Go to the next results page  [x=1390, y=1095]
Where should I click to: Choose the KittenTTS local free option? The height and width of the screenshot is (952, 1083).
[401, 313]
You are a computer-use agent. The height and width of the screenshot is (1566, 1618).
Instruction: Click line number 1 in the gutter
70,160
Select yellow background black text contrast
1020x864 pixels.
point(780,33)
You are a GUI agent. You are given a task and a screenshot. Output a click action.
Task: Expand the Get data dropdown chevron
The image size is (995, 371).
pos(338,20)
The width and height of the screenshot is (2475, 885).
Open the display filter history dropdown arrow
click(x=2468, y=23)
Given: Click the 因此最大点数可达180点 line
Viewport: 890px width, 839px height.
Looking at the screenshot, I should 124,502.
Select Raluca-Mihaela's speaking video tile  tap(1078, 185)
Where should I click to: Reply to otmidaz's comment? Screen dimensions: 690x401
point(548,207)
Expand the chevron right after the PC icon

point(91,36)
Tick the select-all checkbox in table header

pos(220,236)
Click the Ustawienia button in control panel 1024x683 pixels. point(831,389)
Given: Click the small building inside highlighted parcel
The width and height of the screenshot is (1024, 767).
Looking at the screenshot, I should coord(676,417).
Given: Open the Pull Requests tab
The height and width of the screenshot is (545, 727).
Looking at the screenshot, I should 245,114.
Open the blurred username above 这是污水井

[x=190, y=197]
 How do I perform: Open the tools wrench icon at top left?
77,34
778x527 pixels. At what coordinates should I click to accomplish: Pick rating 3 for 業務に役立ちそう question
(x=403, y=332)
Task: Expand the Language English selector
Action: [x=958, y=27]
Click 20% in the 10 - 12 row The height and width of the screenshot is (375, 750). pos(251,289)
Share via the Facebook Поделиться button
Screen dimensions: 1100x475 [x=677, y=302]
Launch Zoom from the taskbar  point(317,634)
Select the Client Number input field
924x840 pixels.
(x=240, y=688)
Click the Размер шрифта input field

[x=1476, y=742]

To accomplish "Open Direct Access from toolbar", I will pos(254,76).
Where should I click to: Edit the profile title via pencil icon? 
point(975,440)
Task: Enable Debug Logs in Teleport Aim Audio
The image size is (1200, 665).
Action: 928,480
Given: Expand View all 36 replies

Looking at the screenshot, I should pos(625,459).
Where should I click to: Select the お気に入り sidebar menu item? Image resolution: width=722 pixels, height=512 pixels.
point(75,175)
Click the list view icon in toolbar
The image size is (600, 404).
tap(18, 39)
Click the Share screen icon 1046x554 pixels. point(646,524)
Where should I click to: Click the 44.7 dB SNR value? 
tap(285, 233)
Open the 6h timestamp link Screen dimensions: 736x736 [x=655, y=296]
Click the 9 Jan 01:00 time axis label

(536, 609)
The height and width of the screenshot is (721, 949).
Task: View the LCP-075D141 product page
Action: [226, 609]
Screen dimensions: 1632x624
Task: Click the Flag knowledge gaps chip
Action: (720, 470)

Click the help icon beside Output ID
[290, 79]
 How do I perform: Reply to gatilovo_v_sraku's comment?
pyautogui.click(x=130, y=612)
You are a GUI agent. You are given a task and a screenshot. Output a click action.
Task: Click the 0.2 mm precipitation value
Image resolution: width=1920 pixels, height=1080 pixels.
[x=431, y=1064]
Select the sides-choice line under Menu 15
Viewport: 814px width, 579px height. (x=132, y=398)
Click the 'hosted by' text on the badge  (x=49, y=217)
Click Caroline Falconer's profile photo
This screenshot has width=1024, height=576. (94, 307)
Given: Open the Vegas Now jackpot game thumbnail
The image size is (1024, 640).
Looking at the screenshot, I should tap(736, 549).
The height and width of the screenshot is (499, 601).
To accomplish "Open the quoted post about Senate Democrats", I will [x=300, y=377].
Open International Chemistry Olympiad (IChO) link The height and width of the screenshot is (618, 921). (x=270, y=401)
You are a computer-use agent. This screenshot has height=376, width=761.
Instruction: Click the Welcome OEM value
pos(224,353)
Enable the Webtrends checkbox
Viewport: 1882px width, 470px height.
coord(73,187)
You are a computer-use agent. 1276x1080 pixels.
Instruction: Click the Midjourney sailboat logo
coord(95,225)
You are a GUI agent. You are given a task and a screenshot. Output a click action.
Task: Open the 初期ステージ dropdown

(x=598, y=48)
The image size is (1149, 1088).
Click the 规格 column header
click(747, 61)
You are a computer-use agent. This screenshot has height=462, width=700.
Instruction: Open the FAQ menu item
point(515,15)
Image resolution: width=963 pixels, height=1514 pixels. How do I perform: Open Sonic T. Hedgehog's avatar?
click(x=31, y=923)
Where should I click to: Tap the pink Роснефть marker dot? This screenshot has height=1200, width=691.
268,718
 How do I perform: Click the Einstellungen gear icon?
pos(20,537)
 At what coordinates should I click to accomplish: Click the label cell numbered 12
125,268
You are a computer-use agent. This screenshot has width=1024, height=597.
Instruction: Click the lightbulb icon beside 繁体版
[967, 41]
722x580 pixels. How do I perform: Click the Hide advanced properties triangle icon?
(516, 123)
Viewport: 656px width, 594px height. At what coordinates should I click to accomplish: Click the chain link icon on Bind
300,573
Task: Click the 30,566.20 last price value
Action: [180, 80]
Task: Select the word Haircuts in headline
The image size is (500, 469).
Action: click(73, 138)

____________

Problem statement | Every line in the listing that holds the string "will" should be copied out.

Problem solution |
To accomplish "Open Direct Access from toolbar", I will pos(254,76).
To accomplish "Open the quoted post about Senate Democrats", I will [x=300, y=377].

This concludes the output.